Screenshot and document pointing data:
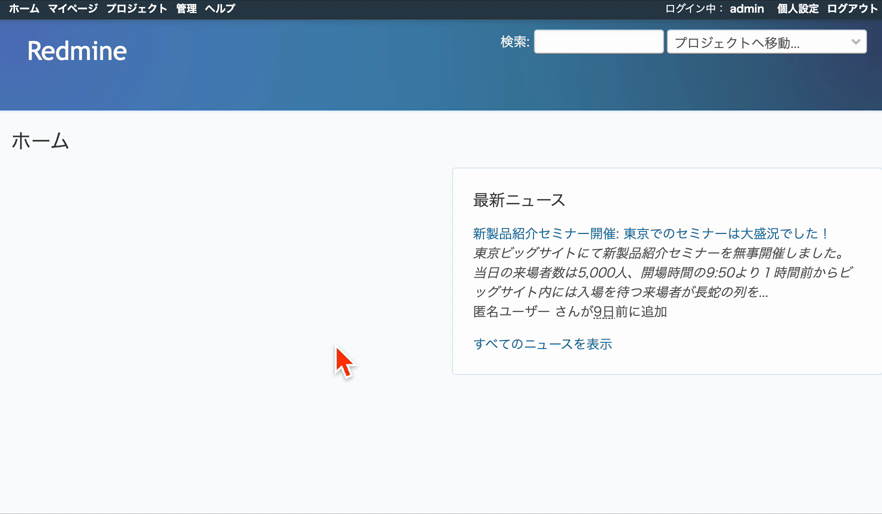Open 個人設定 account settings
Screen dimensions: 882x514
[797, 9]
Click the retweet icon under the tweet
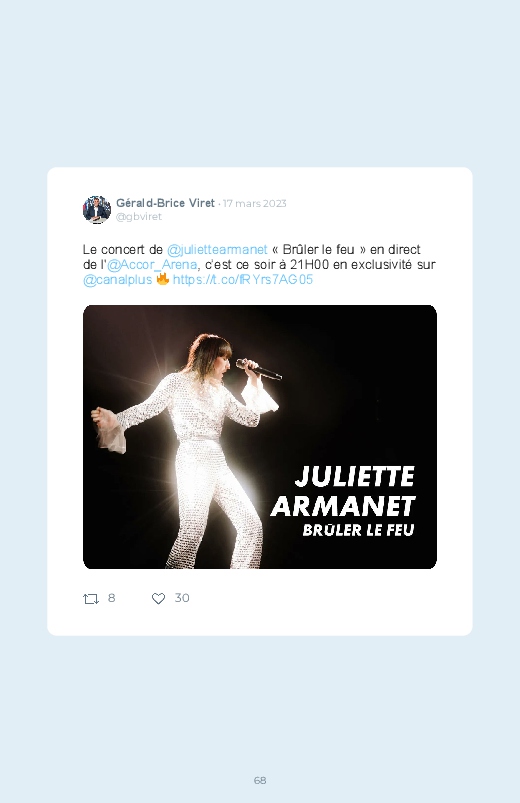520x803 pixels. click(91, 598)
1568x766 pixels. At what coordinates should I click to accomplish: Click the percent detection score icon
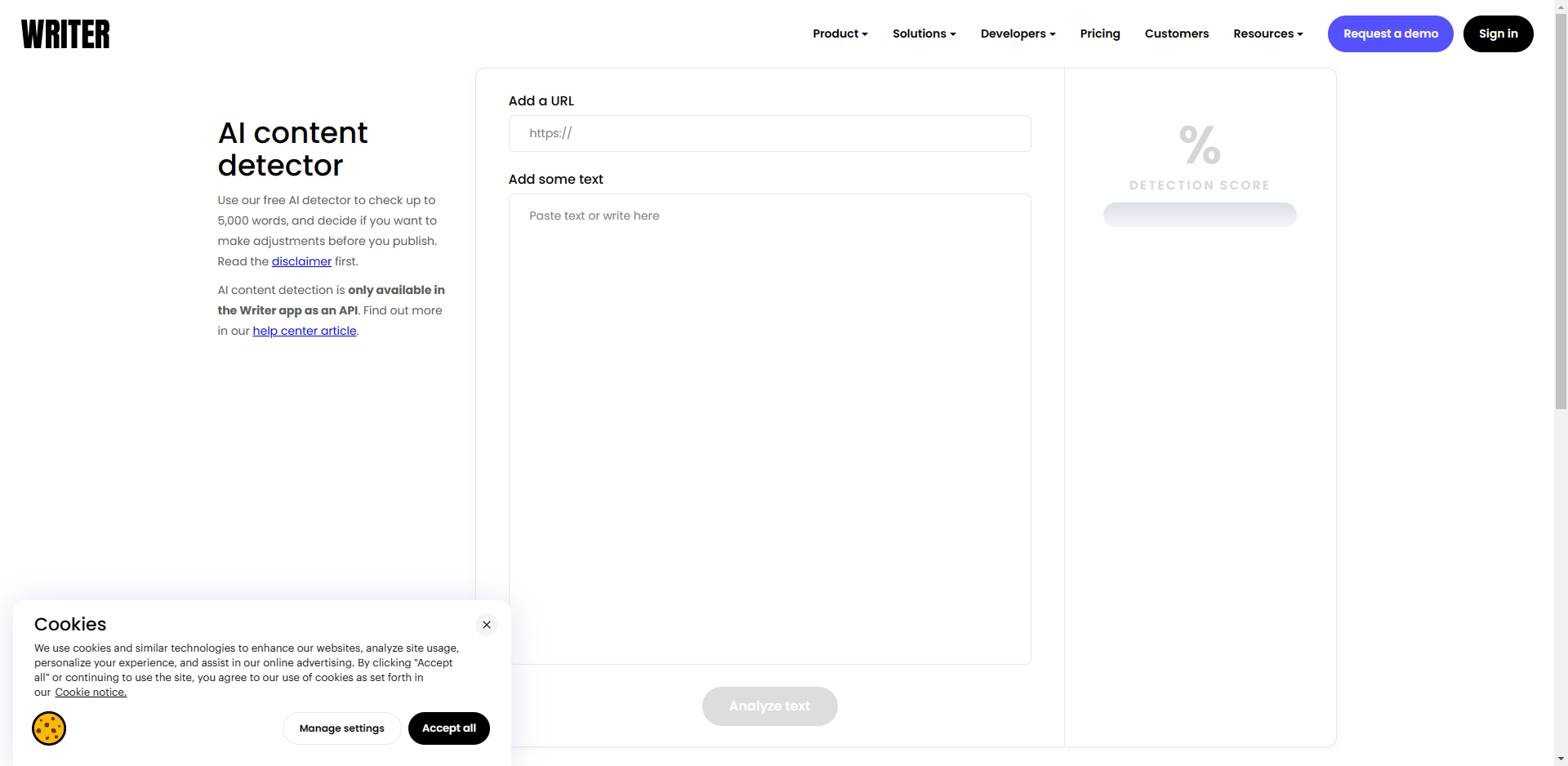[x=1199, y=145]
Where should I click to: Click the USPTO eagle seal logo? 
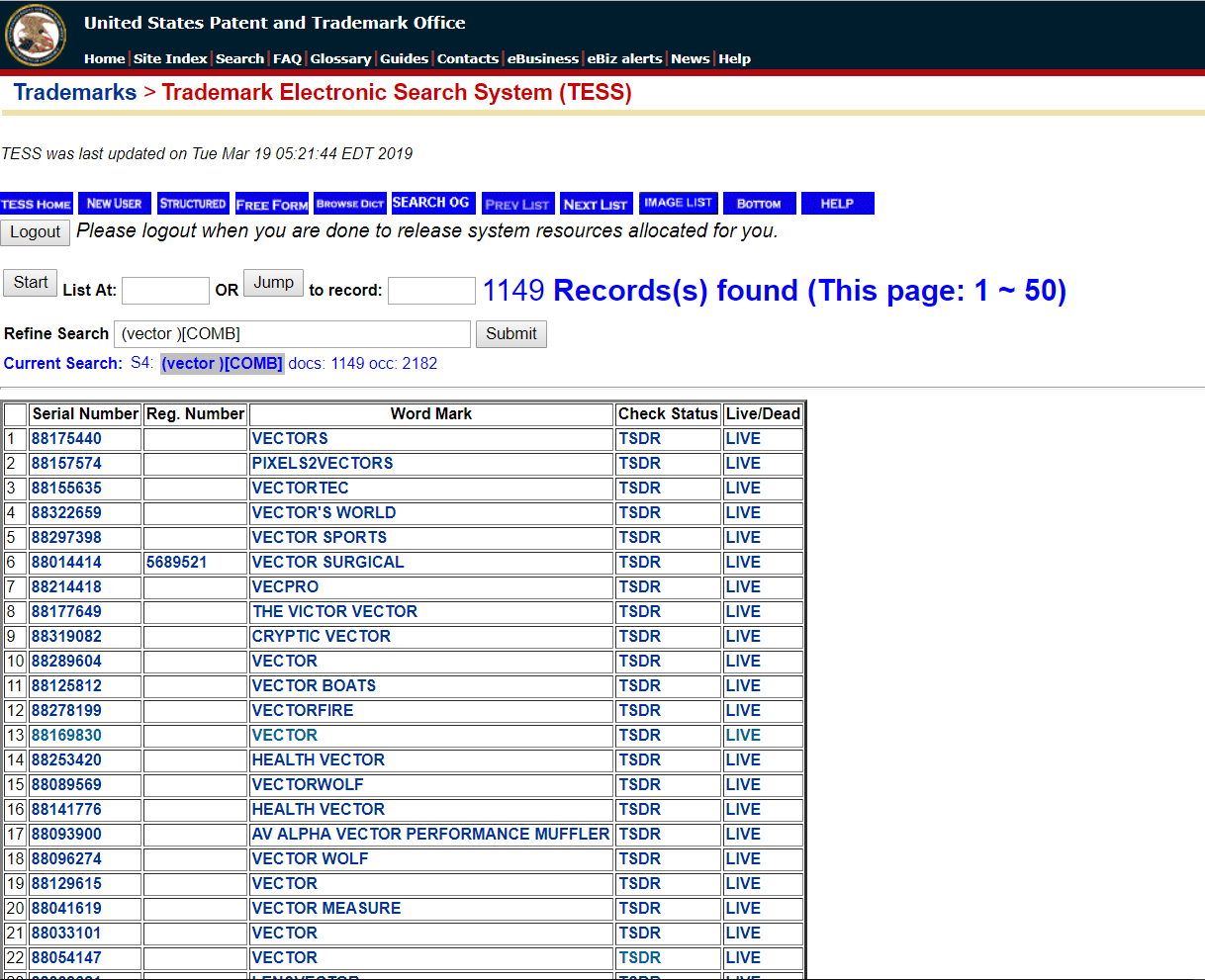36,35
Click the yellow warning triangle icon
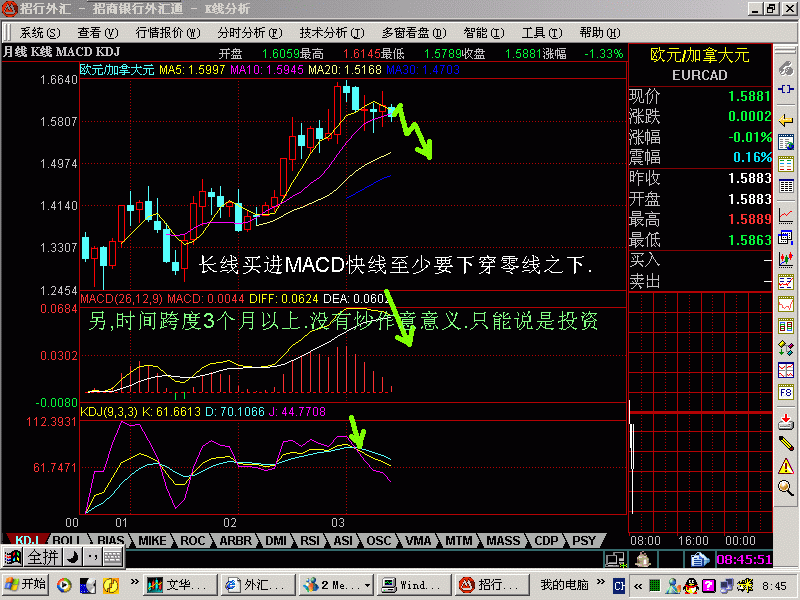Viewport: 800px width, 600px height. 786,465
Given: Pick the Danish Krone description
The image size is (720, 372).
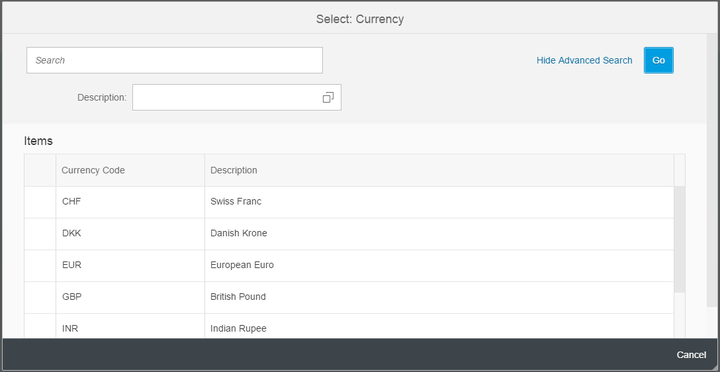Looking at the screenshot, I should (x=238, y=233).
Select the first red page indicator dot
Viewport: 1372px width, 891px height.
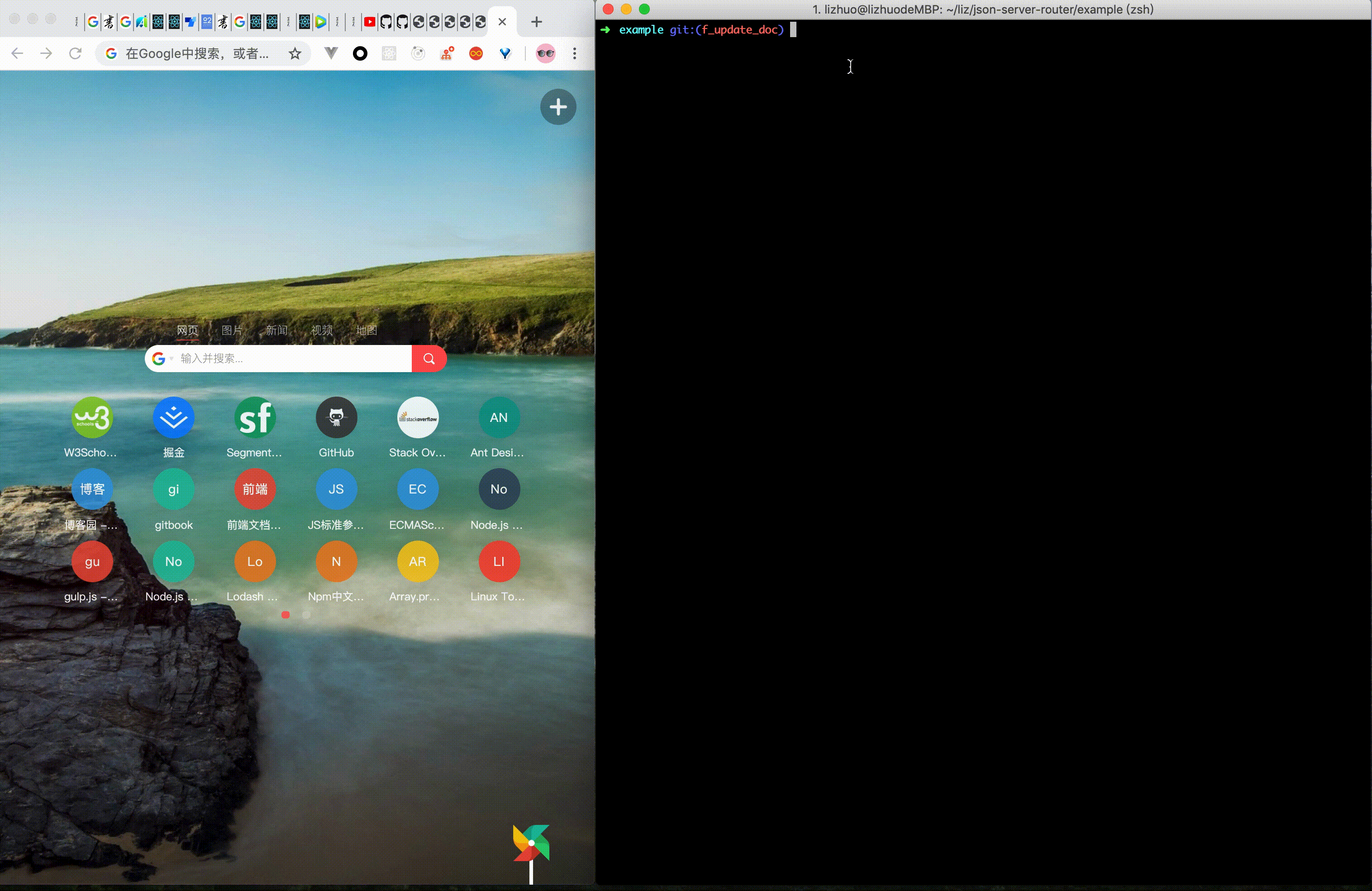pyautogui.click(x=286, y=615)
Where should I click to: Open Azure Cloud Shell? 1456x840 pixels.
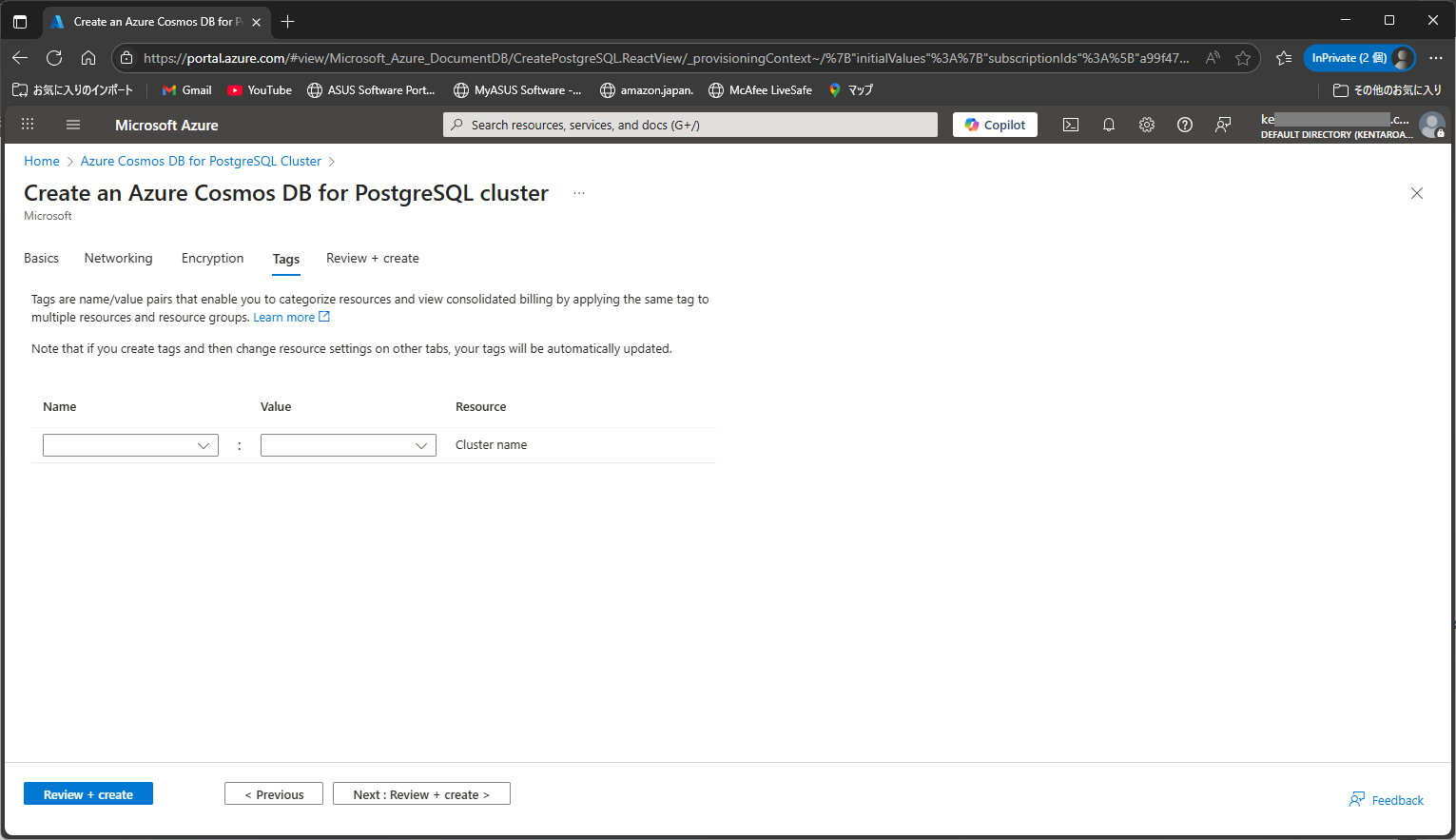tap(1071, 124)
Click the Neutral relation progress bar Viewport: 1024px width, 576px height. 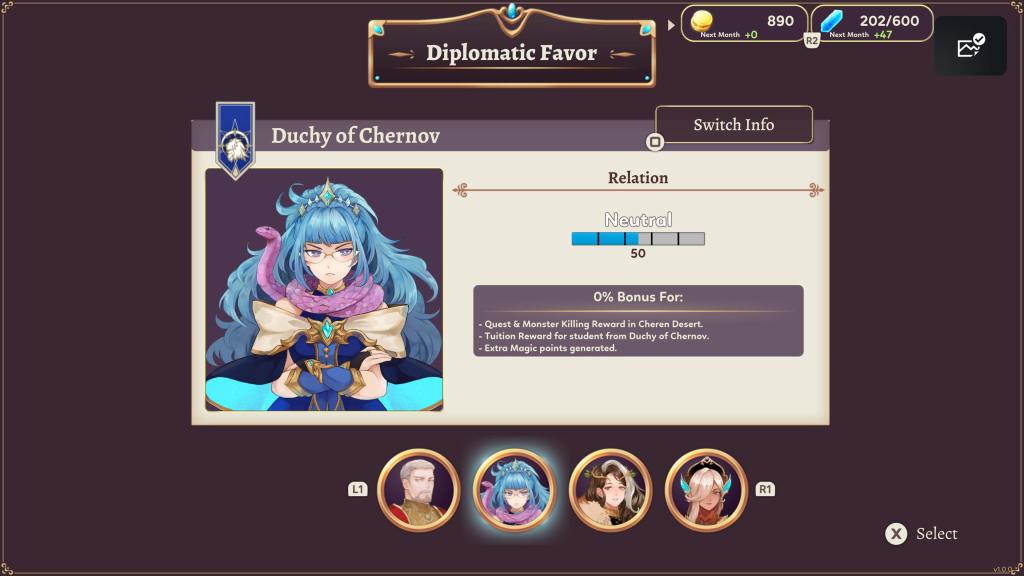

TASK TO COMPLETE: Put the lines of the items above into a numbered list, skipping any blank lines and leaving the pictures out.

EXPECTED OUTPUT:
1. Open 個人設定 account settings
2. Screen dimensions: 882x514
3. [797, 9]
4. Click the retweet icon under the tweet
5. 520x803 pixels. click(91, 598)
6. 1568x766 pixels. At what coordinates should I click to accomplish: Click the percent detection score icon
7. [x=1199, y=145]
8. Where should I click to: Click the USPTO eagle seal logo? 
9. 36,35
10. Click the yellow warning triangle icon
11. Viewport: 800px width, 600px height. 786,465
12. Given: Pick the Danish Krone description
13. The image size is (720, 372).
14. Looking at the screenshot, I should (x=238, y=233).
15. Select the first red page indicator dot
16. Viewport: 1372px width, 891px height.
17. pyautogui.click(x=286, y=615)
18. Where should I click to: Open Azure Cloud Shell? 1456x840 pixels.
19. tap(1071, 124)
20. Click the Neutral relation progress bar Viewport: 1024px width, 576px height. 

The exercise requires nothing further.